The Kastle-Meyer test is an inexpensive, easy and reliable forensic method to detect the presence of blood. Here is how to perform the test.
- Kastle-Meyer solution (make this)
- 70% ethanol
- distilled or deionized water
- 3% hydrogen peroxide
- cotton swabs
- dropper or pipette
- sample of dried blood
Perform the Kastle-Meyer Blood Test
- Moisten a swab with water and touch it to a dried blood sample. You do not need to rub hard or coat the swab with the sample. You only need a small amount.
- Add a drop or two of 70% ethanol to the swab. You don't need to soak the swab. The alcohol does not participate in the reaction, but it does serve to expose hemoglobin in blood so that it can react more fully, to increase the sensitivity of the test.
- Add a drop or two of the Kastle-Meyer solution. This is a phenolphthalein solution, which should be colorless or pale yellow. If the solution is pink or if it turns pink when added to the swab, then the solution is old or oxidized and the test will not work! The swab should be uncolored or pale at this point. If it changed color, start again with fresh Kastle-Meyer solution.

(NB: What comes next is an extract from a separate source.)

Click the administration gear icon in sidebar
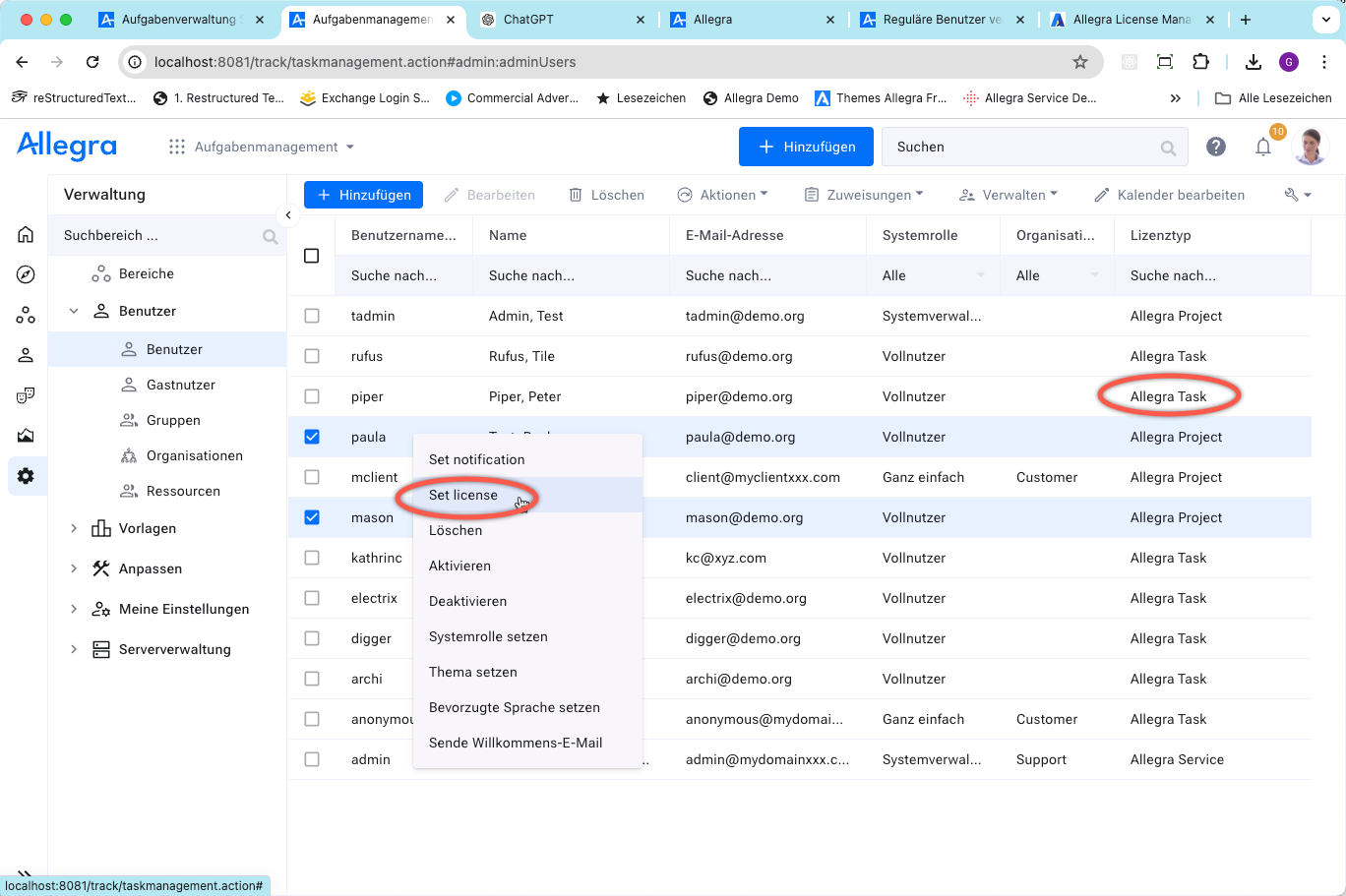 click(x=26, y=476)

- Add a drop or two of hydrogen peroxide solution. If the swab turns pink immediately, this is a positive test for blood. If the color does not change, the sample does not contain a detectable amount of blood. Note that the swab will change color, turning pink, after about 30 seconds, even if no blood is present. This is a result of hydrogen peroxide oxidizing the phenolphthalein in the indicator solution.
Rather than wetting the swab with water, the test may be performed by moistening the swab with the alcohol solution. The remainder of the procedure remains the same. This is a nondestructive test, which leaves the sample in a condition such that it may be analyzed using other methods. In actual practice, it is more common to collect a fresh sample for additional testing.

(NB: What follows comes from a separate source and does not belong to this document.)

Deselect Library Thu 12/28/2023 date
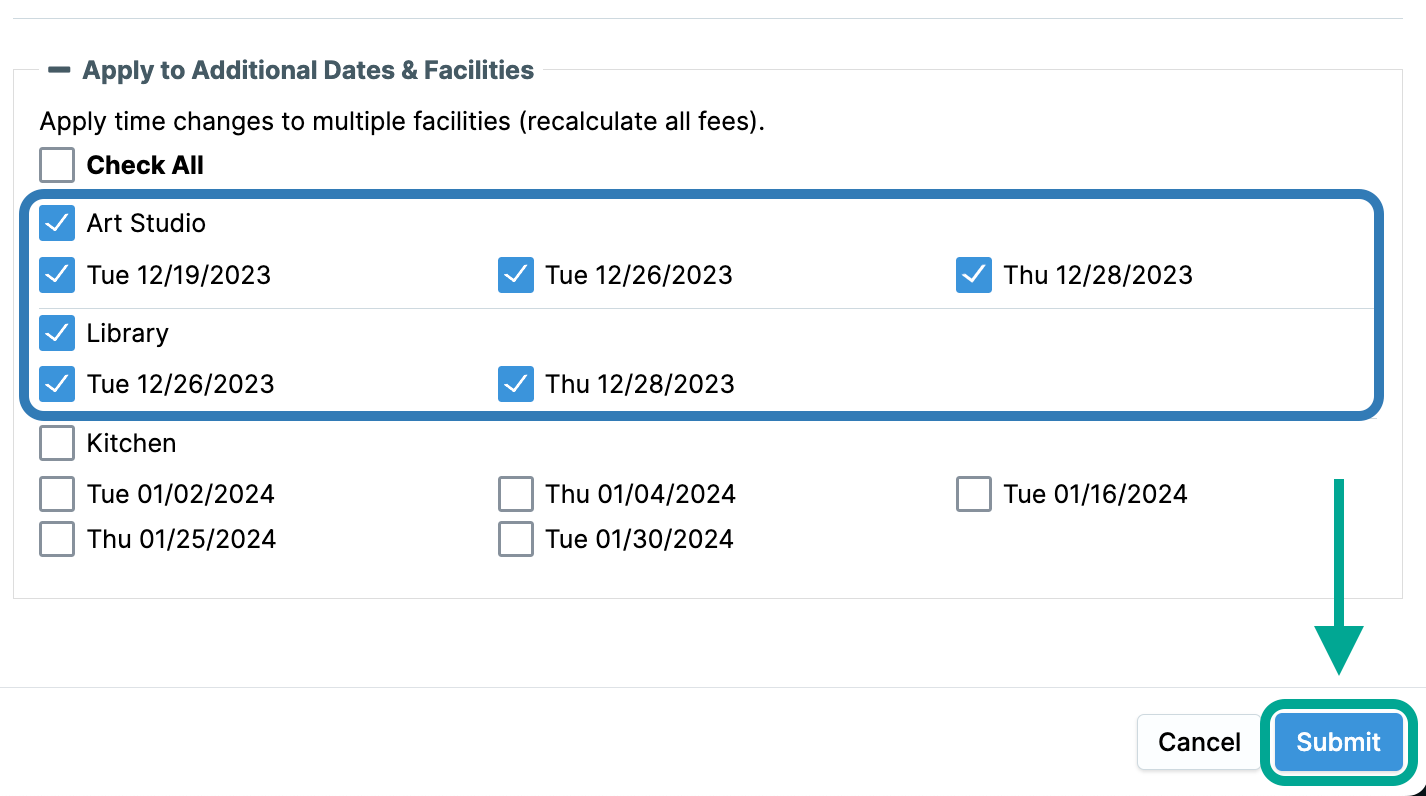 (516, 384)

Sensitivity of the Test and Limitations
The Kastle-Meyer blood test is an extremely sensitive test, capable of detect blood dilutions as low as 1:107
. If the test result is negative, it is reasonable proof that heme is absent in the sample, however, the test will give a false positive result in the presence of any oxidizing agent in the sample. Examples include peroxidases naturally found in cauliflower or broccoli. Also, it is important to note that the test does not differentiate between heme molecules of different species. A separate test is required to determine whether blood is of human or animal origin.
How the Kastle-Meyer Test Works
The Kastle-Meyer solution is a phenolphthalein indication solution which has been reduced, usually by reacting it with powdered zinc. The basis of the test is that the peroxidase-like activity of the hemoglobin in blood catalyzes the oxidation of the colorless reduced phenolphthalin into bright pink phenolphthalein.